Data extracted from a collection
::::::::::

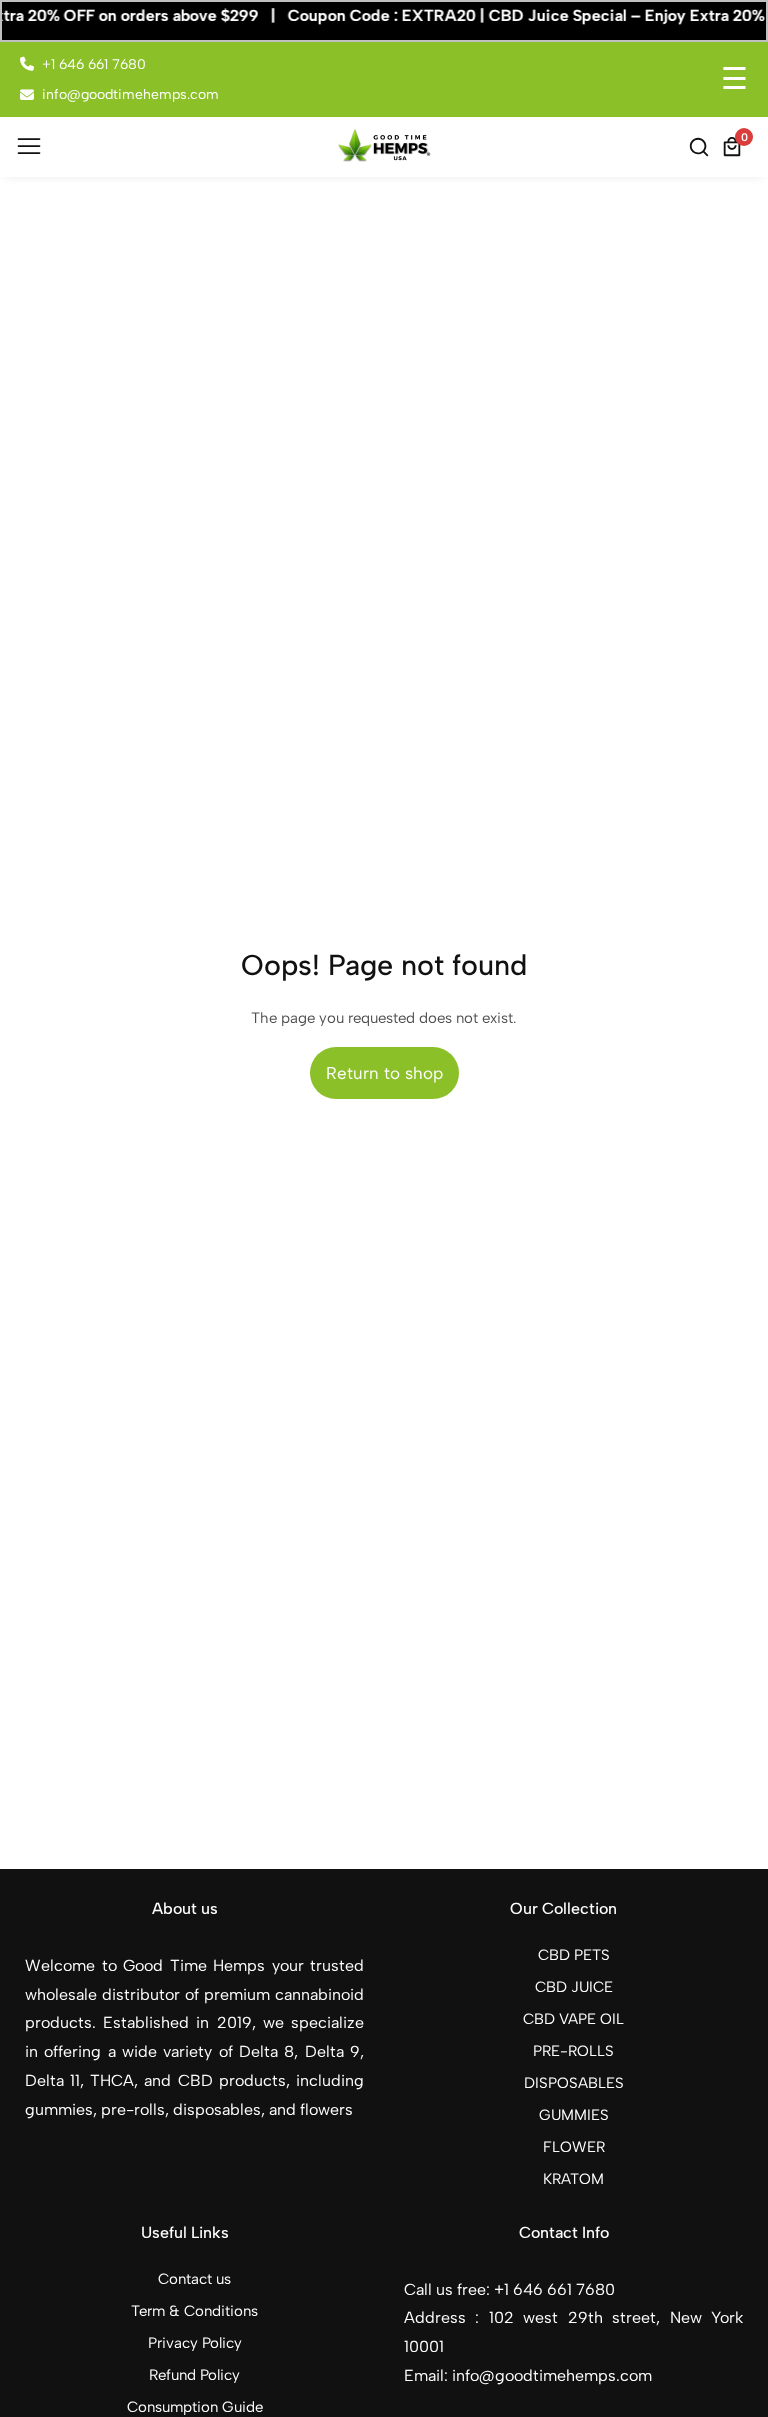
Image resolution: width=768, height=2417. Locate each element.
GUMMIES (574, 2115)
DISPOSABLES (574, 2083)
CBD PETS (574, 1955)
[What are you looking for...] (702, 147)
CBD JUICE (574, 1987)
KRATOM (573, 2179)
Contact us (194, 2279)
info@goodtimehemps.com (130, 94)
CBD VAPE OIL (573, 2019)
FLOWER (574, 2147)
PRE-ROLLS (573, 2051)
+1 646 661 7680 (94, 64)
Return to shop (384, 1073)
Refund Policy (194, 2375)
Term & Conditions (194, 2311)
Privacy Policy (195, 2343)
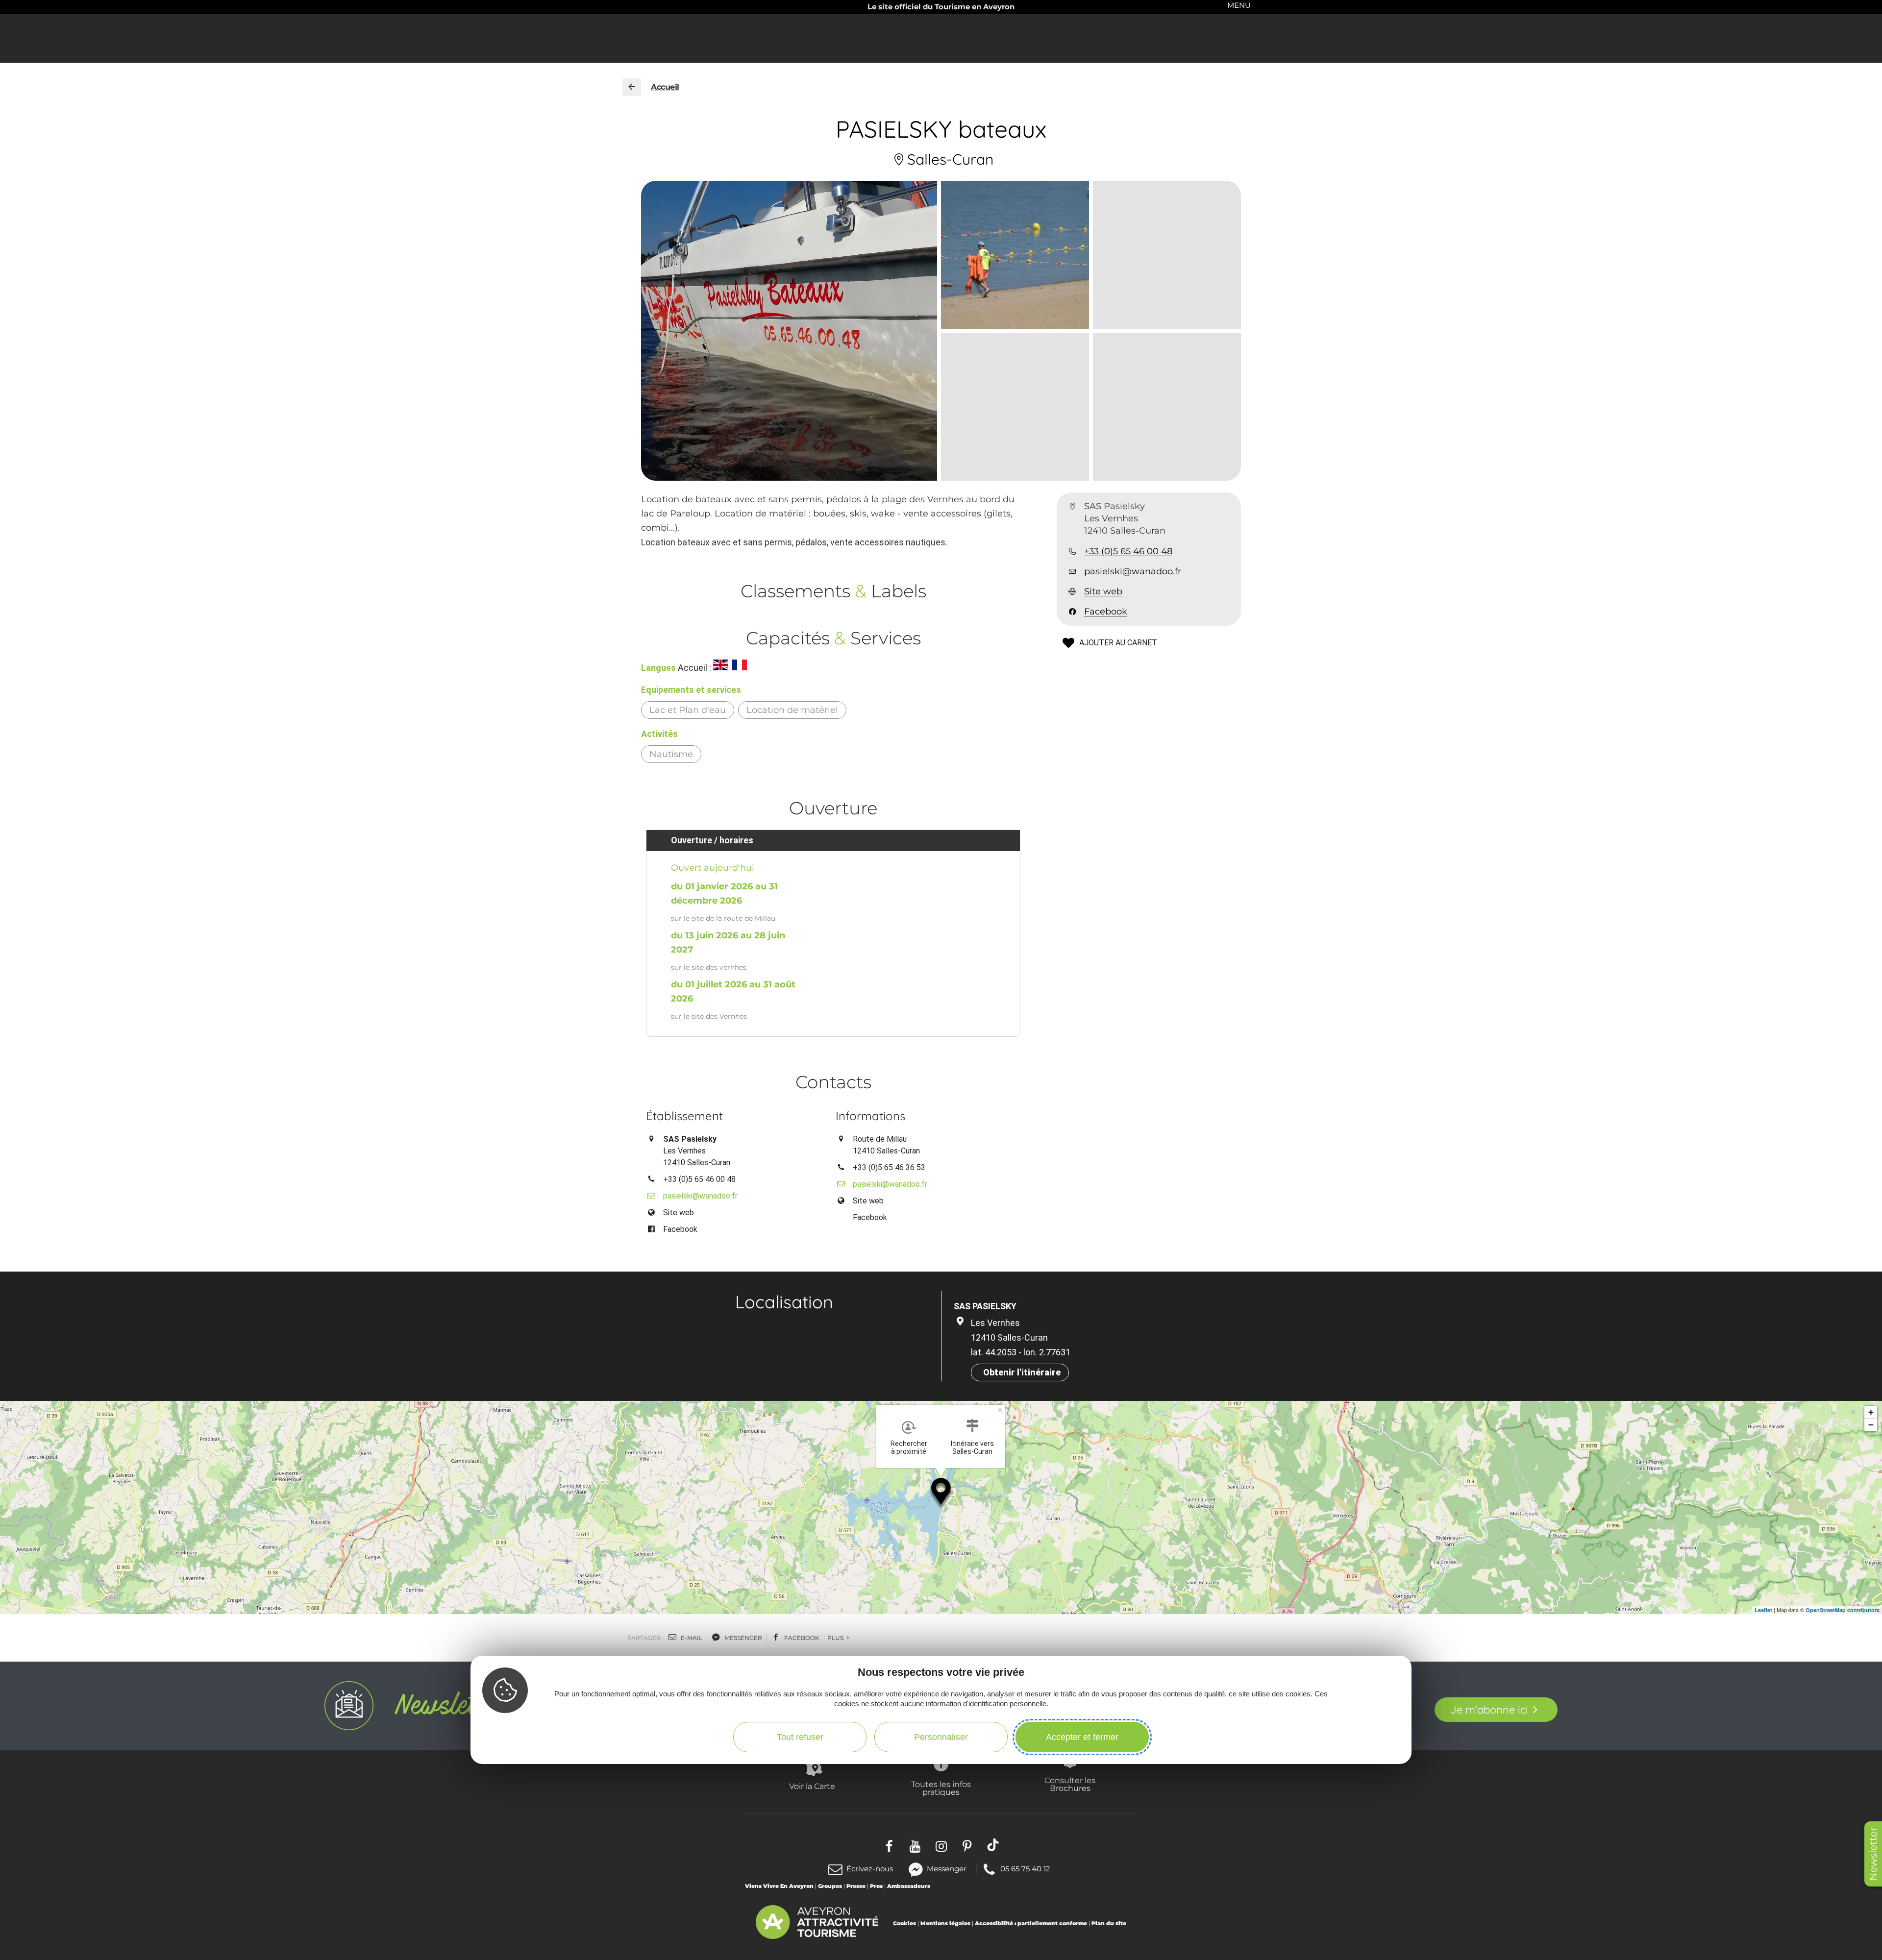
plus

::::::::::

Please reproduce, word for word, only the lines from the line that holds "Refund Policy (194, 2375)" through the final line of the entries above, omitting any pictures.

Response to the exercise —
Refund Policy (194, 2375)
Term & Conditions (194, 2311)
Privacy Policy (195, 2343)
plus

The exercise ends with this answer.